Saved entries
● ● ● ●

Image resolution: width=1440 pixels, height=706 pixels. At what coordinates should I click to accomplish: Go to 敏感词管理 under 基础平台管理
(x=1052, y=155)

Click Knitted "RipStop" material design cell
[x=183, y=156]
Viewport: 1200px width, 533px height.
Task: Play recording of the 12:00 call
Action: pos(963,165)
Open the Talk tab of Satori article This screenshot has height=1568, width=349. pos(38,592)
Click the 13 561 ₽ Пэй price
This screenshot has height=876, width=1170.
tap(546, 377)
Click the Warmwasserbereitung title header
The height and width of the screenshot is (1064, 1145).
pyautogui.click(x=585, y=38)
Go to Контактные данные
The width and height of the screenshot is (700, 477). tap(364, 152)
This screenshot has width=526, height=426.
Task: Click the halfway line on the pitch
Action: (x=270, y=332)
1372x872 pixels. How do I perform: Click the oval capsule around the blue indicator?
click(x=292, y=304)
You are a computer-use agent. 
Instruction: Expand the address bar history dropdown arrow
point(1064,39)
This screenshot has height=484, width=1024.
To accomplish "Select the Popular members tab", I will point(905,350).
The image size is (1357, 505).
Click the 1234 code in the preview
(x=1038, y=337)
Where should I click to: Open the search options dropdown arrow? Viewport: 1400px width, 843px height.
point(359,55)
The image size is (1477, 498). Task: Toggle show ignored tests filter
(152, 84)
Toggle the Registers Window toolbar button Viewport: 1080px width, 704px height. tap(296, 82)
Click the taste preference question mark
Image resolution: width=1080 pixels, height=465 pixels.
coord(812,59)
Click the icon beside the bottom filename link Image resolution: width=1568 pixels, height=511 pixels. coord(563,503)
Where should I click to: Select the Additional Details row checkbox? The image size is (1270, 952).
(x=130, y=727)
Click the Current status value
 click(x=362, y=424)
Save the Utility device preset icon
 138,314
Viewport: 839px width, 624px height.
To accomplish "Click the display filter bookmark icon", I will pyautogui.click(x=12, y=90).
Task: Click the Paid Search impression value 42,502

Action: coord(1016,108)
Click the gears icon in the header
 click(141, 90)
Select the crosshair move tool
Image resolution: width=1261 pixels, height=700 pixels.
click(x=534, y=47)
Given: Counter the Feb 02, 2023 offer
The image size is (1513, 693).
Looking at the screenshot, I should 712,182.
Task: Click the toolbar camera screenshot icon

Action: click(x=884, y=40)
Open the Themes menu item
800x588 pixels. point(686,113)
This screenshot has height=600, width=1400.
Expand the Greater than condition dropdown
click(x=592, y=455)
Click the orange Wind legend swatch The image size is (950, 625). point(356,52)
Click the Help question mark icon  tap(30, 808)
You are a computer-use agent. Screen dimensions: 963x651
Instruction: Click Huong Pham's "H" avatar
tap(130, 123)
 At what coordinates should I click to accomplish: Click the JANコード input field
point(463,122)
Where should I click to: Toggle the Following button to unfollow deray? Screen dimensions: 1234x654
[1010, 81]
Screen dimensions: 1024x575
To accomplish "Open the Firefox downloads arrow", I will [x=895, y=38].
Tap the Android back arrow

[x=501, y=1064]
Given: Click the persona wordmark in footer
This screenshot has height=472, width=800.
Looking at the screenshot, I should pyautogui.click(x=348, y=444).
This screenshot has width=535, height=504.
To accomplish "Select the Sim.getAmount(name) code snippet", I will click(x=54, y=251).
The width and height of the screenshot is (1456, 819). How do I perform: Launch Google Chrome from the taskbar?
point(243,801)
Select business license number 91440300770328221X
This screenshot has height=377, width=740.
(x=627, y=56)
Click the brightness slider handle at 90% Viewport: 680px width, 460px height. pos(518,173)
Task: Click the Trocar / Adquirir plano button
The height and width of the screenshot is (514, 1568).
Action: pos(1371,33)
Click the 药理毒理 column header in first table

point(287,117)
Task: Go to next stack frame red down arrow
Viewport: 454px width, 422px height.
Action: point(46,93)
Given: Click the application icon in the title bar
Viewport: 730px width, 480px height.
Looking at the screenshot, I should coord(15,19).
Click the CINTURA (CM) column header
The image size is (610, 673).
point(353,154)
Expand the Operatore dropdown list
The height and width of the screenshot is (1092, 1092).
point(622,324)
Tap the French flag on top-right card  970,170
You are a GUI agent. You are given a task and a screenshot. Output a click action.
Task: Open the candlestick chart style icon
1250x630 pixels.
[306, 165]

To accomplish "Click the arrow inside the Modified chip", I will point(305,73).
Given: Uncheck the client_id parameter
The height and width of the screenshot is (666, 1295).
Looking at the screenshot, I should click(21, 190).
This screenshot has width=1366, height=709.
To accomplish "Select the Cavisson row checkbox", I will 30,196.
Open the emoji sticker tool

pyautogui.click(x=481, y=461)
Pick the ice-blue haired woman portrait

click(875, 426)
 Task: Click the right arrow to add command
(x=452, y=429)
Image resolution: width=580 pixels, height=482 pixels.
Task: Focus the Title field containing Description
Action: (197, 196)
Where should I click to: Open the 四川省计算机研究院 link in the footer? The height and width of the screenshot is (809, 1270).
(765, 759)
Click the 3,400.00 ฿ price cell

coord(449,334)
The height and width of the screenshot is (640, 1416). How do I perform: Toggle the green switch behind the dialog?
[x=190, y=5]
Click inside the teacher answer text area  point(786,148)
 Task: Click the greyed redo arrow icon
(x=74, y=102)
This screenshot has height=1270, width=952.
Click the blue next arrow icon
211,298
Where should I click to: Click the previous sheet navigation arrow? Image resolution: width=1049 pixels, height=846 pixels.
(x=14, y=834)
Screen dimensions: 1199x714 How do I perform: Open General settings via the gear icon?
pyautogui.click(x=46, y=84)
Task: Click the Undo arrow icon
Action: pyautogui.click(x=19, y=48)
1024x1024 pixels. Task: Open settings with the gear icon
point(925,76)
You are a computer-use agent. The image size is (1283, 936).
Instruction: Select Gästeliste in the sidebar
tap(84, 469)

● ● ● ●

◆ **Task to complete**:
Reproduce exactly the entries above, limited to the lines from the one with "This screenshot has height=472, width=800." through the one with "Task: Click the Trocar", both included.

◆ **Answer box**:
This screenshot has height=472, width=800.
Looking at the screenshot, I should pyautogui.click(x=348, y=444).
This screenshot has width=535, height=504.
To accomplish "Select the Sim.getAmount(name) code snippet", I will click(x=54, y=251).
The width and height of the screenshot is (1456, 819). How do I perform: Launch Google Chrome from the taskbar?
point(243,801)
Select business license number 91440300770328221X
This screenshot has height=377, width=740.
(x=627, y=56)
Click the brightness slider handle at 90% Viewport: 680px width, 460px height. pos(518,173)
Task: Click the Trocar / Adquirir plano button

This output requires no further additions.